- EXERCISE INSTRUCTIONS
Return the lines of the data below exactly. Start at the first and end with the line containing "Login (1485, 10)".

- INFORMATION PROVIDED
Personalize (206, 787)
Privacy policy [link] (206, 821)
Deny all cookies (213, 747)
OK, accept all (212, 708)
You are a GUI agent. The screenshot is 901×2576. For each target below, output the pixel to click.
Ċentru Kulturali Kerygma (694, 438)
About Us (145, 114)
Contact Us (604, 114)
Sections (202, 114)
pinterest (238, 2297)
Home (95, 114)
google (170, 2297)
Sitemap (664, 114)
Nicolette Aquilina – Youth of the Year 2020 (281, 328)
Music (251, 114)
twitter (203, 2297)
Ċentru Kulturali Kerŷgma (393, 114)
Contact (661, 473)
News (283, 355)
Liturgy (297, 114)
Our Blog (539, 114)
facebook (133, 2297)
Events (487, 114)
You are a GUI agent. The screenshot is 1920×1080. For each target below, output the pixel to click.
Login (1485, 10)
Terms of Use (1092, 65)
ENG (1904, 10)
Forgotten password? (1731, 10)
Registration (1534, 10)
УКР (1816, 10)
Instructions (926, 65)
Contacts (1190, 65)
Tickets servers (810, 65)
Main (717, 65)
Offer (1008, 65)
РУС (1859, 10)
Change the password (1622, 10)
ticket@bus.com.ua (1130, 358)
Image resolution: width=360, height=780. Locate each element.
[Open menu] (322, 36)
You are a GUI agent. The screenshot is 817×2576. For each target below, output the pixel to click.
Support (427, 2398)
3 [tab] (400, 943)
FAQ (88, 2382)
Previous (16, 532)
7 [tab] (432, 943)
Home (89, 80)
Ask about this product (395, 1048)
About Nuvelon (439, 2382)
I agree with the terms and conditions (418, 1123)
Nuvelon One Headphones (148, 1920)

- RESULT OF THIS TASK
Personalize (206, 787)
Privacy policy [link] (206, 821)
Deny all cookies (213, 747)
OK, accept all (212, 708)
You are a GUI agent. The screenshot is 901×2576. For each target below, output the pixel to click.
Ċentru Kulturali Kerygma (694, 438)
About Us (145, 114)
Contact Us (604, 114)
Sections (202, 114)
pinterest (238, 2297)
Home (95, 114)
google (170, 2297)
Sitemap (664, 114)
Nicolette Aquilina – Youth of the Year 2020 (281, 328)
Music (251, 114)
twitter (203, 2297)
Ċentru Kulturali Kerŷgma (393, 114)
Contact (661, 473)
News (283, 355)
Liturgy (297, 114)
Our Blog (539, 114)
facebook (133, 2297)
Events (487, 114)
You are a GUI agent. The screenshot is 1920×1080. For each target below, output the pixel to click.
Login (1485, 10)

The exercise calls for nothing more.